Whether its ordering lunch, accessing healthcare or simply finding a way home, the average person is more acquainted with service design than they might think.
But despite the vast majority of us encountering services on a daily, even hourly basis, many are not designed to meet our needs. In fact, most services aren’t designed at all.
Where other disciplines of design have over time developed commonly held beliefs of what good work looks like, the multifaceted practice of service design has not.
In their new book, former director of design for the UK Government Lou Downe seeks to change this. Rather than getting lost in a lack of common knowledge, Good Services aims to relay to readers the universal basic qualities of good design.
“Something either works or it doesn’t”
Good Services began life as a tweet, which grew into a blog post. Downe’s idea behind the tweet-turned-blog-post was to identify the common traits among any and all good services, share them with designers and ask for further suggestions.

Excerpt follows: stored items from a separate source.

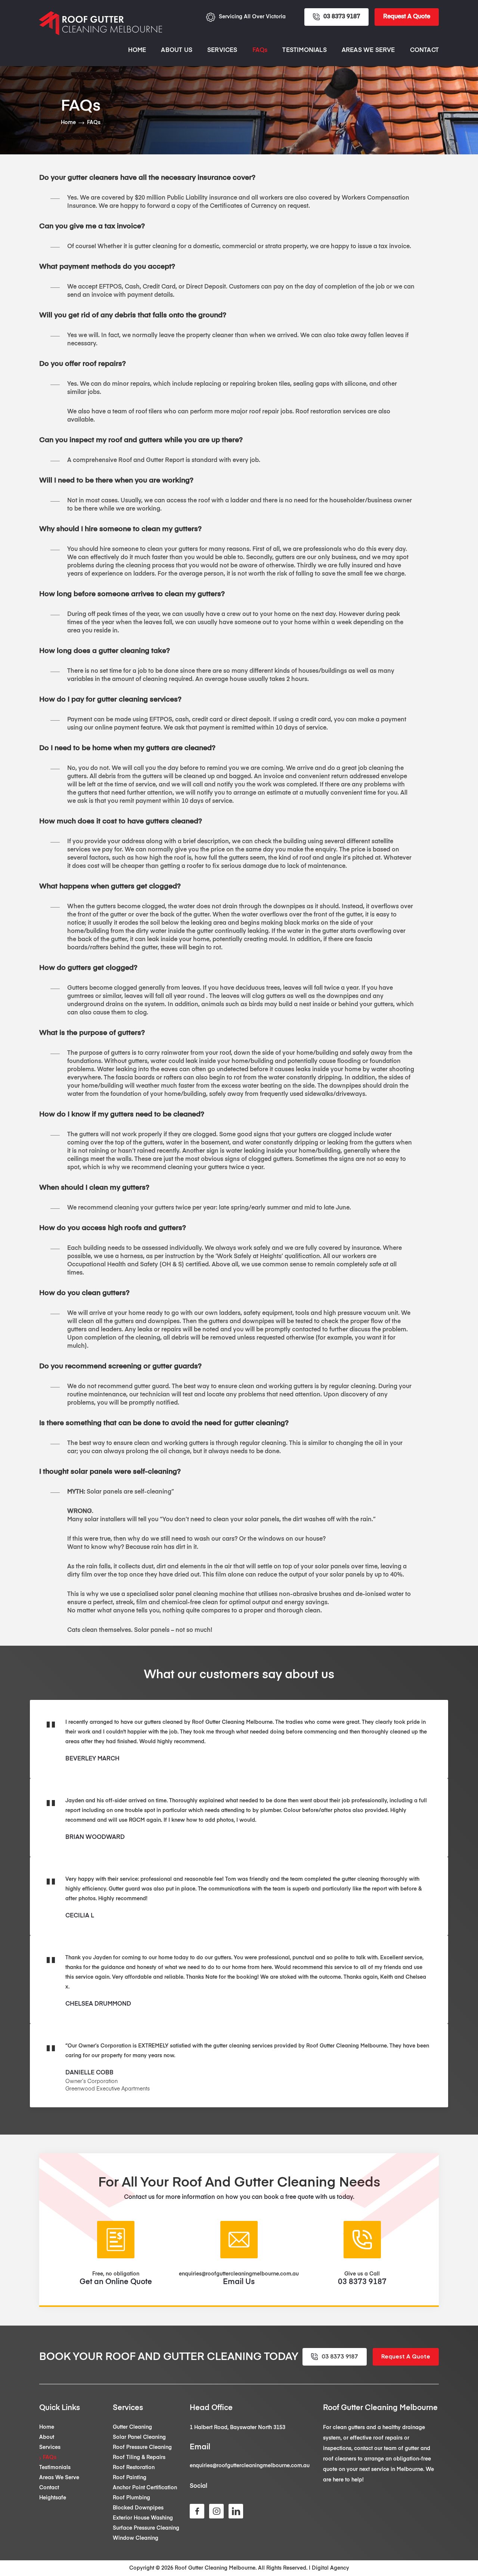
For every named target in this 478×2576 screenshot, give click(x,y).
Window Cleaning (135, 2538)
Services (222, 50)
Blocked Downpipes (138, 2508)
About (46, 2437)
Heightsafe (52, 2497)
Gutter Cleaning (132, 2427)
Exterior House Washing (143, 2518)
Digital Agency (330, 2568)
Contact (424, 50)
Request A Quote (406, 17)
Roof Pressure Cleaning (142, 2447)
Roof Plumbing (131, 2497)
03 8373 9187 (341, 17)
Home (137, 50)
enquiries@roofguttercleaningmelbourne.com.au (250, 2465)
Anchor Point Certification (145, 2487)
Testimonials (304, 50)
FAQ (260, 50)
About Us (176, 50)
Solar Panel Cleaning (139, 2437)
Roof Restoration (134, 2467)
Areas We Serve (368, 50)
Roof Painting (129, 2477)
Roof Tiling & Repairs (139, 2457)
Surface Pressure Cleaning (146, 2528)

The outcome of their exercise was an open source Google Document with more than 2,000 contributors, and to Downe’s surprise, there was a coherent formula among the thousands of submissions. Alongside the knowledge from their own experience, these became the bones of Good Services.
“What’s interesting is that where a lot of other design practices are about your own opinion, service design is really not about personal taste at all,” says Downe. “Something either works or it doesn’t.”

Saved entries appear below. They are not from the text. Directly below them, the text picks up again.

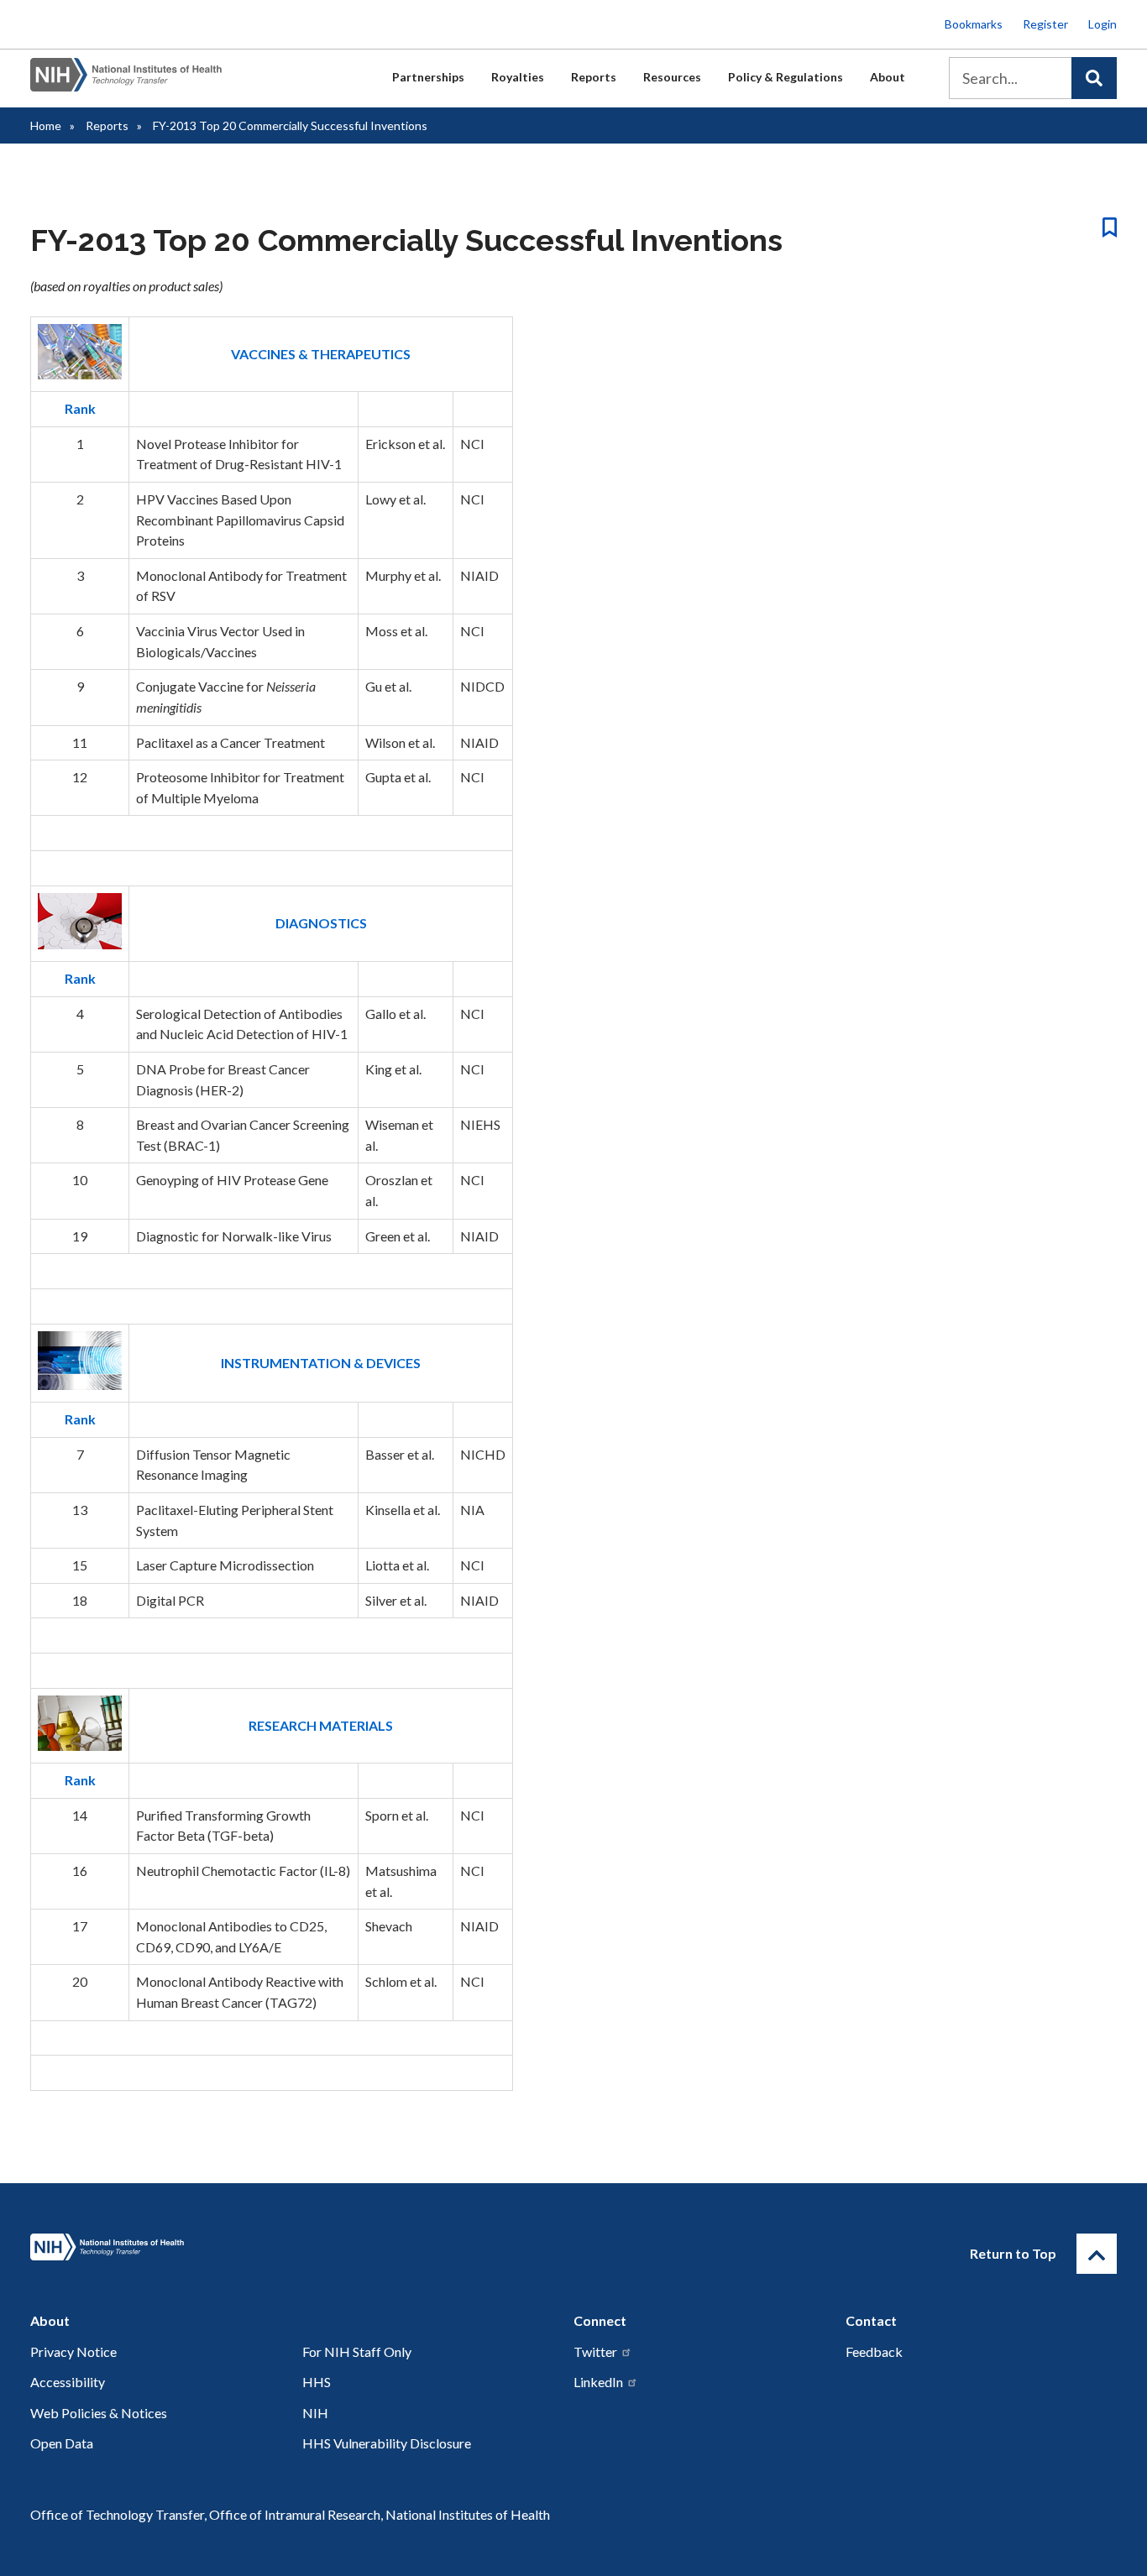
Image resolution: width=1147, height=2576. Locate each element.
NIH (315, 2413)
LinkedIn (598, 2382)
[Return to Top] (1096, 2254)
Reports (593, 77)
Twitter (595, 2351)
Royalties (517, 77)
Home (45, 125)
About (887, 77)
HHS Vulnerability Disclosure (386, 2443)
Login (1102, 24)
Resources (672, 77)
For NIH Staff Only (356, 2351)
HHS (316, 2382)
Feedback (874, 2351)
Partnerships (428, 77)
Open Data (61, 2443)
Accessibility (67, 2382)
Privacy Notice (73, 2351)
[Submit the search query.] (1094, 78)
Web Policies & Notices (98, 2413)
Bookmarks (974, 24)
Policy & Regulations (785, 77)
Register (1045, 24)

What Good Services identifies, Downe says, are pretty uncontentious demands of any service. Being able to locate the service, being able to use it without reaching a dead end or being able to complete the task at hand in the minimum number of steps are all examples of good service design that are so often not part of the user experience.
“Most people know bad design when they see it”

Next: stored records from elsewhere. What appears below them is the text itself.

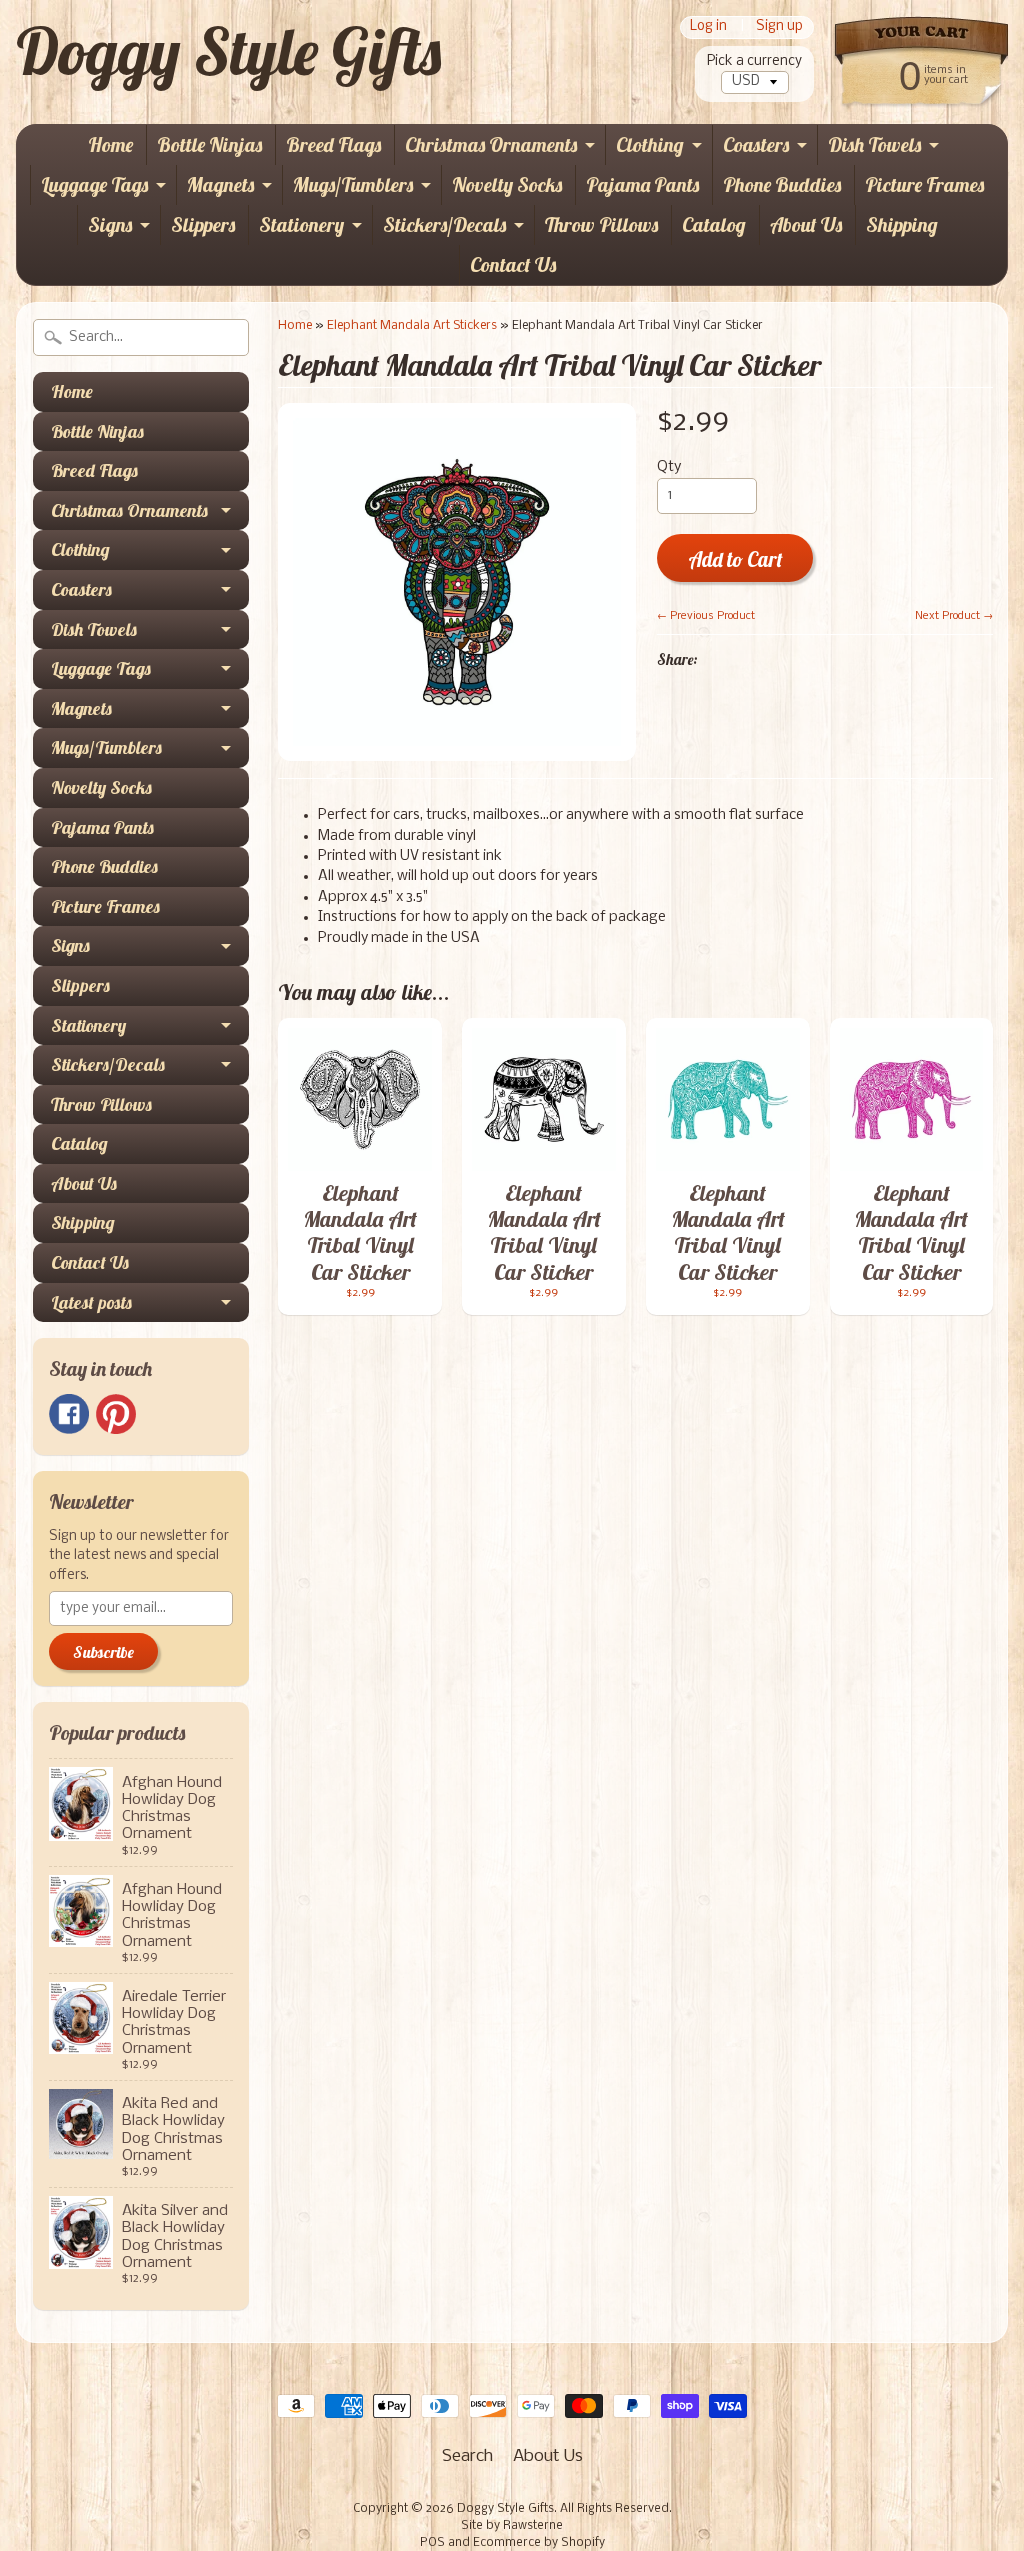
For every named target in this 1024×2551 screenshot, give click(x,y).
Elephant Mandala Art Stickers (412, 325)
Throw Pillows (601, 224)
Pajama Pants (642, 184)
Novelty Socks (507, 184)
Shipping (902, 224)
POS (432, 2543)
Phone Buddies (782, 184)
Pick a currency (754, 61)
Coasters (756, 144)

But why is service design so universally lacking? According to Downe, part of the problem is that a service is the sum of much more than just a team of traditional designers. From workers in procurement, to customer-facing operatives, all have a part to play in service design.
During their work with the GDS, Downe took the teachings of what would become Good Services to workshops held for public servants of all disciplines, who were able to point out good and bad service design just as confidently as the designers in the room.
Downe compares it to graphic design: “The general public might not be able to talk to you about kerning or typography, but most will know bad graphic design when they see it.”
The word “design”, therefore, often takes a back seat in the narrative, so as to emphasise the need for cooperation between all actors behind the scenes of a service.
“Ultimately the design of a service is reliant on so many different people in an organisation to whom design can mean many different things,” they say. “Sometimes the word design gets in the way of us talking about what we mean, which is making better services.”
“A real visual appeal”
Conscious of the fact Good Services is akin to a service too, the book itself has similarly been designed for ease of access to information, with help from London-based book designer duo Daly & Lyon.
“Without trying to be rude, so many service design books are really badly designed themselves,” says Downe. “There’s a real irony to these books preaching about accessible services, when they’re these huge, grey, often illegible, hardcovers.”
In contrast, Downe says Good Services has been written as concisely as possible, and has been printed as a softback book, so that “it can be shoved into a bag easily”.
Additionally, it uses bright, bold colours that take inspiration from fluorescent protest posters, they say.
“Just because a book is for a slightly more business focused part of the community, doesn’t mean it shouldn’t have a real visual appeal,” says Downe. “I think people who work on service design deserve beautiful things that they can engage with and use and love as much as any other designer.”
“Hell is other people’s diagrams”
And for the design of the narrative itself, Downe has borrowed from lessons learned during their time writing the GDS service manual.
“It’s not that long, because people don’t read very much; it has lots of stories in it, because people find examples a lot easier to digest; and there are not that many diagrams, because hell is other people’s diagrams,” they say.
To accessibly convey the information, it is split into 15 principles, as well as providing a brief history of service design and an introduction to the discipline.
“It’s not about ‘great’ services”
Ultimately, Downe says, they hope Good Services can help facilitate service design conversations that haven’t previously been able to occur because of a lack of common knowledge.
“What I wanted to do with this book was really give people a language to be able to work from the same place,” they say. “This is book is not about ‘great services’, ‘unique services’, ‘thrilling’ or ‘magical’ services.
“This book will tell you how to design a service that your users can find, understand and use without having to ask for help. It will tell you how to not disappoint your users, and make sure they can do the thing they set out to do.”